Bounding generalization error with input compression: An empirical study with infinite-width networks
Angus Galloway, Anna Golubeva, Mahmoud Salem, Mihai Nica, Yani, Ioannou, Graham W. Taylor

TL;DR
This paper empirically investigates a bound on the generalization error of deep neural networks based on input compression and mutual information, demonstrating its effectiveness in various scenarios including label randomization and robustness.
Contribution
First empirical study of an input compression-based generalization error bound using mutual information in infinite-width neural networks.
Findings
Bound is often tight for top models
Detects label randomization effectively
Correlates with test-time robustness
Abstract
Estimating the Generalization Error (GE) of Deep Neural Networks (DNNs) is an important task that often relies on availability of held-out data.
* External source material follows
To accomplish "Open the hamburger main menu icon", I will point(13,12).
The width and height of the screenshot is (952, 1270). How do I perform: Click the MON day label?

The ability to better predict GE based on a single training set may yield overarching DNN design principles to reduce a reliance on trial-and-error, along with other performance assessment advantages. In search of a quantity relevant to GE, we investigate the Mutual Information (MI) between the input and final layer representations, using the infinite-width DNN limit to bound MI. An existing input compression-based GE bound is used to link MI and GE. To the best of our knowledge, this represents the first empirical study of this bound. In our attempt to empirically falsify the theoretical bound, we find that it is often tight for best-performing models. Furthermore, it detects randomization of training labels in many cases, reflects test-time…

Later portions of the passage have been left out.